Aim of the task:
What you return must match the records exactly, line for line.

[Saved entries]

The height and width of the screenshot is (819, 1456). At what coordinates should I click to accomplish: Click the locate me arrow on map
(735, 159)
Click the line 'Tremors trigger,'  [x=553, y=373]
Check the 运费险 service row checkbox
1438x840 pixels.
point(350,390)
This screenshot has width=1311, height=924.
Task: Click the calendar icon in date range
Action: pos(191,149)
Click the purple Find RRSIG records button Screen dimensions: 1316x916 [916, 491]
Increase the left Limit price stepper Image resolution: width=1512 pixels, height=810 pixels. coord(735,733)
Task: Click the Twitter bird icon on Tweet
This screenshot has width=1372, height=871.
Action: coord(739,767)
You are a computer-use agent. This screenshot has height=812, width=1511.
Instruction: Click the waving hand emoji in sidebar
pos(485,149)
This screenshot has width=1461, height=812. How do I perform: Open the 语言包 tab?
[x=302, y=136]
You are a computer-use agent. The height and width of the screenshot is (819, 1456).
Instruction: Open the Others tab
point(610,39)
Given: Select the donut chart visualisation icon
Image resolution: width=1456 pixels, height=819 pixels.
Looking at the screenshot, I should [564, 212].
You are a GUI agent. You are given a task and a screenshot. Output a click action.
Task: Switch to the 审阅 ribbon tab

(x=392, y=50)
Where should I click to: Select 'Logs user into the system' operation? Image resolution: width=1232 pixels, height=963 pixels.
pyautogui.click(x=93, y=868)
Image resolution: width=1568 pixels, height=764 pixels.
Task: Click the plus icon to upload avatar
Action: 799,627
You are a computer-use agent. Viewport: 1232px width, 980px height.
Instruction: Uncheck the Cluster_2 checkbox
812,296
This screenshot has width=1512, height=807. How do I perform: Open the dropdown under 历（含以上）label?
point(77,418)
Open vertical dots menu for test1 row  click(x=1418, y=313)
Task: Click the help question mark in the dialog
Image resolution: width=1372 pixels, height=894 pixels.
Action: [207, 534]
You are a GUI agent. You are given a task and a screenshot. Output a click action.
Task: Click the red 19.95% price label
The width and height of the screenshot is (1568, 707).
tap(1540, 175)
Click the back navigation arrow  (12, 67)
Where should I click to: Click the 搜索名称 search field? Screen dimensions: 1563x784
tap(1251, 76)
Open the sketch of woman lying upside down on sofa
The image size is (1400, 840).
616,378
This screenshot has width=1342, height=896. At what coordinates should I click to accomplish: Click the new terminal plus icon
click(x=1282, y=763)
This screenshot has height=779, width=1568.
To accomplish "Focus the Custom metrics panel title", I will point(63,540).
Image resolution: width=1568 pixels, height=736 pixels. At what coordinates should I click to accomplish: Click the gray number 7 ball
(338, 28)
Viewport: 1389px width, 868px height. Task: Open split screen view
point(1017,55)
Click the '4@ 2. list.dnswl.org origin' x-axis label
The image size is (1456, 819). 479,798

Completed exercise:
The height and width of the screenshot is (819, 1456). At what coordinates should I click to accomplish: Click the locate me arrow on map
(735, 159)
Click the line 'Tremors trigger,'  [x=553, y=373]
Check the 运费险 service row checkbox
1438x840 pixels.
point(350,390)
This screenshot has width=1311, height=924.
Task: Click the calendar icon in date range
Action: pos(191,149)
Click the purple Find RRSIG records button Screen dimensions: 1316x916 [916, 491]
Increase the left Limit price stepper Image resolution: width=1512 pixels, height=810 pixels. coord(735,733)
Task: Click the Twitter bird icon on Tweet
This screenshot has width=1372, height=871.
Action: coord(739,767)
You are a computer-use agent. This screenshot has height=812, width=1511.
Instruction: Click the waving hand emoji in sidebar
pos(485,149)
This screenshot has width=1461, height=812. How do I perform: Open the 语言包 tab?
[x=302, y=136]
You are a computer-use agent. The height and width of the screenshot is (819, 1456).
Instruction: Open the Others tab
point(610,39)
Given: Select the donut chart visualisation icon
Image resolution: width=1456 pixels, height=819 pixels.
Looking at the screenshot, I should [564, 212].
You are a GUI agent. You are given a task and a screenshot. Output a click action.
Task: Switch to the 审阅 ribbon tab

(x=392, y=50)
Where should I click to: Select 'Logs user into the system' operation? Image resolution: width=1232 pixels, height=963 pixels.
pyautogui.click(x=93, y=868)
Image resolution: width=1568 pixels, height=764 pixels.
Task: Click the plus icon to upload avatar
Action: 799,627
You are a computer-use agent. Viewport: 1232px width, 980px height.
Instruction: Uncheck the Cluster_2 checkbox
812,296
This screenshot has width=1512, height=807. How do I perform: Open the dropdown under 历（含以上）label?
point(77,418)
Open vertical dots menu for test1 row  click(x=1418, y=313)
Task: Click the help question mark in the dialog
Image resolution: width=1372 pixels, height=894 pixels.
Action: [207, 534]
You are a GUI agent. You are given a task and a screenshot. Output a click action.
Task: Click the red 19.95% price label
The width and height of the screenshot is (1568, 707).
tap(1540, 175)
Click the back navigation arrow  (12, 67)
Where should I click to: Click the 搜索名称 search field? Screen dimensions: 1563x784
tap(1251, 76)
Open the sketch of woman lying upside down on sofa
The image size is (1400, 840).
616,378
This screenshot has width=1342, height=896. At what coordinates should I click to accomplish: Click the new terminal plus icon
click(x=1282, y=763)
This screenshot has height=779, width=1568.
To accomplish "Focus the Custom metrics panel title", I will point(63,540).
Image resolution: width=1568 pixels, height=736 pixels. At what coordinates should I click to accomplish: Click the gray number 7 ball
(338, 28)
Viewport: 1389px width, 868px height. Task: Open split screen view
point(1017,55)
Click the '4@ 2. list.dnswl.org origin' x-axis label
The image size is (1456, 819). 479,798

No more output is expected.